As skin tone support was later added, however well-intended, it did open up a door to the world of exponential complexity, which would eventually cause the standard to explode.

You see, besides that some emojis were now extended to support 6 different skin tones:

Skin tone variants

some were soon also extended with gender variants, where emojis that supported it came in 3 variations - male, female and unspecified:

Gender variants - faces

This was however not only limited to faces, but also applied to the tiny full-body emojis as well as the half-body ones, like these mermaids, fairies and people:

Gender variants - bodies

And since emojis now support skin tones, all of these emojis came in all skin tone variants:

Gender variants - bodies

This means that for each new emoji (1) that supports skin tone (6) and gender variants (3), we get a total of 18 illustrations, for each emoji.

But that’s not all. You remember the introduction of direction variations (2)? Well, you can now double that number, which means that each emojis come in 36 variants.

A native emoji keyboard with people

BUT THAT’S NOT ALL! Let’s take a look at multi-component based emojis, which adds even more complexity to the mix.

You see, multi-component emojis come in many designs, where “people holding hand” has woman-man, woman-woman & man-man combinations, and love/kissing has some more:

Multi-component emojis

What’s so special with these emojis, is that you can vary both components, which makes the skin tone popover very complicated:

Multi-component emojis with a skin tone popover

If you consider that family emojis consist of 3+ components, you can see how this could turn in to a technical and UX nightmare, if you want to honor all variations everywhere.

Welcome to the world of exponential complexity.

Personal Reflections

While I think the idea of supporting skin tones and gender variations was admirable (the direction support is just strange), I think it was a wrong turn made by the emoji standard.

I loved the clean, one standard for everyone idea that the emoji standard had in its early days. Opening it up to variations means you’ve got to keep varying.

Because let’s face it, there are more skintones than this, more gender variations than this. By including some, you will exclude others.

As a friend of mine said: an approach of “excluding everyone” leads to including everyone.

This much focus on skin tone and gender is the exact opposite of the intial, fully agnostic approach of the emoji standard. I actually fears it causes more harm than it does good.

Because in the early days, it would have been impossible to type 👩🏻‍❤️‍💋‍👩🏿🤮 to indicate that you don’t think that people of the same sex and different skin tones should love each other.

Perhaps too much focus on skin tone and gender mostly appeal to people who put too much focus on skin tone and gender?

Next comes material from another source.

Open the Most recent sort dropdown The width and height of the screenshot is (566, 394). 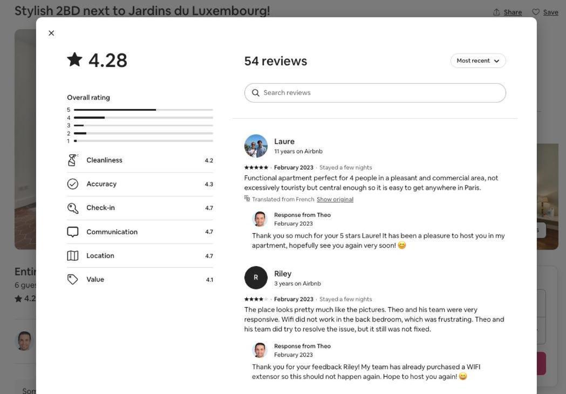click(478, 60)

Other technical implications

Besides technical complexities and my personal reflections, removing emojis lead to other unprecedented problems.

For instance, my EmojiKit SDK contains information about all emojis that the various emoji versions have introduced. It was easy, since new versions only added new emojis.

With the removal of family emojis, this means that EmojiKit renders the old emojis like this:

A screenshot of a 3rd party emoji keyboard

When a version may now remove emojis, I can no longer keep a single source of thruth, then filter out emojis that weren’t part of older versions from that truth.

And since the family emojis no longer exist in the OS, I would need to take screenshots of an old OS version and add image assets to the app, since the OS can’t render the emojis.

I think I will just put the new family emoji badges in their correct place, then remove the old family emojis and just leave a comment regarding it in the version where they were added.

Conclusion

I personally think the gender and skin tone focus has been an unfortunate sidetrack in the emoji standard, and understand why companies like Apple would remove complex multi-component skin tone variants, but it indeed raises some questions regarding the future.

While I doubt that the entire standard would backtrack the skin tone and gender support, I hope that the future may instead be to include more unique art to the emoji standard, to truly reflect the beautiful world of humanity.